Those tried and true horror genre fans of the Child’s Play movies are sure to agree that the original entry into the franchise is undeniably the darkest of all the installments. Even as dark as the film was, there are those that say that the original screenplay, if it had been used, would have made the story line even more tragic.
The 1988 cult movie favorite revolved around the transforming of a cute little kids toy, a doll, into a now well-loved murderous horror icon.
The movie was so popular, it went on to spawn six sequels, each more blood-soaked than the one before, as well as being rebooted for a modern audience. There was even the announcement of a Child’s Play TV show on the horizon.
With each sequel that followed the first, we have seen the killer doll taken in different directions and to even higher degrees of gore and cheesy cinema.
However, with all of the directions the films have been taken in over the years, not one comes close to the original idea that creator and original screenwriter’s Dan Mancini had in store for Chucky.
Although Chucky would never have the imposing presence of Jason Voorhees or even the dark aura as that of Annabelle, he none the less was a presence to be dealt with in the horror genre.

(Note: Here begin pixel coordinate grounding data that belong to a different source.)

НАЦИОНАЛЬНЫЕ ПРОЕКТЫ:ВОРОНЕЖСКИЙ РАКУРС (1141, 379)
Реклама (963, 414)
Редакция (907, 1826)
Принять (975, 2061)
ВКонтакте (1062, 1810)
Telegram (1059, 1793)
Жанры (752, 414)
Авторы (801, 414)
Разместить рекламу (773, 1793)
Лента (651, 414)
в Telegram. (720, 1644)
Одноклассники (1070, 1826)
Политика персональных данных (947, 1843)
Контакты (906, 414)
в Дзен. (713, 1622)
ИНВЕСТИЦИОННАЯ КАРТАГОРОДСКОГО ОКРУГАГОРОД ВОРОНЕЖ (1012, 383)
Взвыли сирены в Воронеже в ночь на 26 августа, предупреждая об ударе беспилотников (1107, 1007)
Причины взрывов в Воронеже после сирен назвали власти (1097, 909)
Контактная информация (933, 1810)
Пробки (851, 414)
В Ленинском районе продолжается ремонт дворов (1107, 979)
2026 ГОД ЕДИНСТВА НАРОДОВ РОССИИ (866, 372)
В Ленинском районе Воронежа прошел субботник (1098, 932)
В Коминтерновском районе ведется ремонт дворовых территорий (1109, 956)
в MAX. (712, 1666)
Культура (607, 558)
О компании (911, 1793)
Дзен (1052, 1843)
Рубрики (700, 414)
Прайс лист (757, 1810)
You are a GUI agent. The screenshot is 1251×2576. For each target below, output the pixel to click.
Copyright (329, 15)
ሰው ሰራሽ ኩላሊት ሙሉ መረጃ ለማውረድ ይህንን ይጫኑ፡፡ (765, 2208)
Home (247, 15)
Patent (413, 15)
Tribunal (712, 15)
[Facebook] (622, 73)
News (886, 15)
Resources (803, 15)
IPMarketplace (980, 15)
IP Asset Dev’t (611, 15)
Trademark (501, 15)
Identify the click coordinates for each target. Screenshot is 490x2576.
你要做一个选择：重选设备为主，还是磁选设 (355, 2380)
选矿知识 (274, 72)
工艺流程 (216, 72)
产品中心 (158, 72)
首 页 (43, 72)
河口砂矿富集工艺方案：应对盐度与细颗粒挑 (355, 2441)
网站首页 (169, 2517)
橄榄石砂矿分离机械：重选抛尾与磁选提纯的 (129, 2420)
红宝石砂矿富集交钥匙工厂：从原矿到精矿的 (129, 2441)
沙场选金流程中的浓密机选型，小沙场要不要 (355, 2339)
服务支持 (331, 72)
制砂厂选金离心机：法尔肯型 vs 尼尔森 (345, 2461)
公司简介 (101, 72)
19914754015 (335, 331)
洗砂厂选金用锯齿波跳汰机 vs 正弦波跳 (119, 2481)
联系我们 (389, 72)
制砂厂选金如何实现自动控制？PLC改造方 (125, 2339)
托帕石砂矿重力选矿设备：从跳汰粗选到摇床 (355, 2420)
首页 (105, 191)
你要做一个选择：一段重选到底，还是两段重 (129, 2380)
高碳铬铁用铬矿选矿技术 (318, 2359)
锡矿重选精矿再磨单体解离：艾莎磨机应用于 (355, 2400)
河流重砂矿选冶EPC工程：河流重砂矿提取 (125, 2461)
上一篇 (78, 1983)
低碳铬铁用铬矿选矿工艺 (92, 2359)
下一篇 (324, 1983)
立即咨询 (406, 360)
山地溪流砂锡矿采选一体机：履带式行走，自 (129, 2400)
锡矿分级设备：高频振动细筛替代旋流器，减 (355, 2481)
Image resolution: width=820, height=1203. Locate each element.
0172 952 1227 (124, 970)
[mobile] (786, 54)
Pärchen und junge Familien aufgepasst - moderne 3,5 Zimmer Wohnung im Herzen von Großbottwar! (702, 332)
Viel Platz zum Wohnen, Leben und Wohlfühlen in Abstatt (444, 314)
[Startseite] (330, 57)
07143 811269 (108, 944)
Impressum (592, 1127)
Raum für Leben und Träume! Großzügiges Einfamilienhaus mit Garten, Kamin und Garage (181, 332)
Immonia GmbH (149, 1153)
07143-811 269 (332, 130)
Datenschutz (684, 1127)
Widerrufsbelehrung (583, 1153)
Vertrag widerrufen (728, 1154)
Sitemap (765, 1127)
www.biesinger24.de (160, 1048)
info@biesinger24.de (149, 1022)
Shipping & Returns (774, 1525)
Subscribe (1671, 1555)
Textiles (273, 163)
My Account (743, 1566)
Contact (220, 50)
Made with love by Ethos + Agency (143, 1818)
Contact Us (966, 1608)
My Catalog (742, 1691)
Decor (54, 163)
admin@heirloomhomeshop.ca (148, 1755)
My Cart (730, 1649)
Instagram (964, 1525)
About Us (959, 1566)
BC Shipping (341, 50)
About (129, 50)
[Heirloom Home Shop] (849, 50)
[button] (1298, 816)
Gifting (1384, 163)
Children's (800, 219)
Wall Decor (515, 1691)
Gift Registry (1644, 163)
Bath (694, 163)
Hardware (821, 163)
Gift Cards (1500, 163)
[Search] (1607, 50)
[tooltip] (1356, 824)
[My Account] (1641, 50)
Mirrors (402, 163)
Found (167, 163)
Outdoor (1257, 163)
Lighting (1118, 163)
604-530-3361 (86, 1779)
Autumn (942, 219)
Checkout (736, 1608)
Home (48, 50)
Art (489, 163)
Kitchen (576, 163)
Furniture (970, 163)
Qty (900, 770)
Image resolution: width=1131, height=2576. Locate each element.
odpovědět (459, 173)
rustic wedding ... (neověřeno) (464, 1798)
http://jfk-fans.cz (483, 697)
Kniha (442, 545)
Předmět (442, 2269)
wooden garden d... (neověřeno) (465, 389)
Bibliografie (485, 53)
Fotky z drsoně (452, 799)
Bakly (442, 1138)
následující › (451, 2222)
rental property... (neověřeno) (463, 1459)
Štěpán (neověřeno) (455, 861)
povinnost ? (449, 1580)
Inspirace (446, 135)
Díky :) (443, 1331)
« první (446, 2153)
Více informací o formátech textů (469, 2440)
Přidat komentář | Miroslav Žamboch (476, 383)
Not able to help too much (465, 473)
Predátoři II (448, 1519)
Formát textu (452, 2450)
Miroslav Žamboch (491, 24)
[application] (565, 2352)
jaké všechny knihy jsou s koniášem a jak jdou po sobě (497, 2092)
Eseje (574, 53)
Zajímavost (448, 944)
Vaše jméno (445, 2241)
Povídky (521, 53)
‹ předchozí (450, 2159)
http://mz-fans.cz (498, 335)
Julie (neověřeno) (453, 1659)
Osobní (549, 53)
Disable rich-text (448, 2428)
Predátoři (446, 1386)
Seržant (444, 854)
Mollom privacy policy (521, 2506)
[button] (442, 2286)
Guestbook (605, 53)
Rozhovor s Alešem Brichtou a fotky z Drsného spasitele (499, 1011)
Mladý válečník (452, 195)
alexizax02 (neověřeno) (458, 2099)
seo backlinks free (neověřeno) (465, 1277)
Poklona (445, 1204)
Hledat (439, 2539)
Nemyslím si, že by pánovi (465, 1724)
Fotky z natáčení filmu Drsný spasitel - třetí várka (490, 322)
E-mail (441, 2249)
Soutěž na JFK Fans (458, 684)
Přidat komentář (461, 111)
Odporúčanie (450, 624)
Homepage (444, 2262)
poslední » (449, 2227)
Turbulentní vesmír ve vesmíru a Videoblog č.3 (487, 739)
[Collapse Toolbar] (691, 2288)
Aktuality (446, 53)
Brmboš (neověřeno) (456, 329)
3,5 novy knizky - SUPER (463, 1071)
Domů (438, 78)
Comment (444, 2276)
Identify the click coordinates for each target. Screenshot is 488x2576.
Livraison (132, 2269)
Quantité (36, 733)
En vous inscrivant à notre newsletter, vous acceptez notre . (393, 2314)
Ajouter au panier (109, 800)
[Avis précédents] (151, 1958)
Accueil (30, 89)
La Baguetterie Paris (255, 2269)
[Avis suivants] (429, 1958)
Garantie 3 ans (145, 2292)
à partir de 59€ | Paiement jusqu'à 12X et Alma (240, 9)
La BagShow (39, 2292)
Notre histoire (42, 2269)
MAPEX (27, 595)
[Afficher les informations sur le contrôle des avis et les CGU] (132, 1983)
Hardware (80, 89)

That presence was written into the original story line as an extension of Andy’s character. This was because Andy was the serial killer in that version, and Chucky only came to life, when Andy was sleeping, as a physical presentation of Andy’s unconscious mind.
What was the driving force behind Andy’s “alter ego?” His resentment towards his mother, for divorcing his father, and spending more time at work than with him. You know, the classic 80s clichés for why kids in movies go on killing rampages.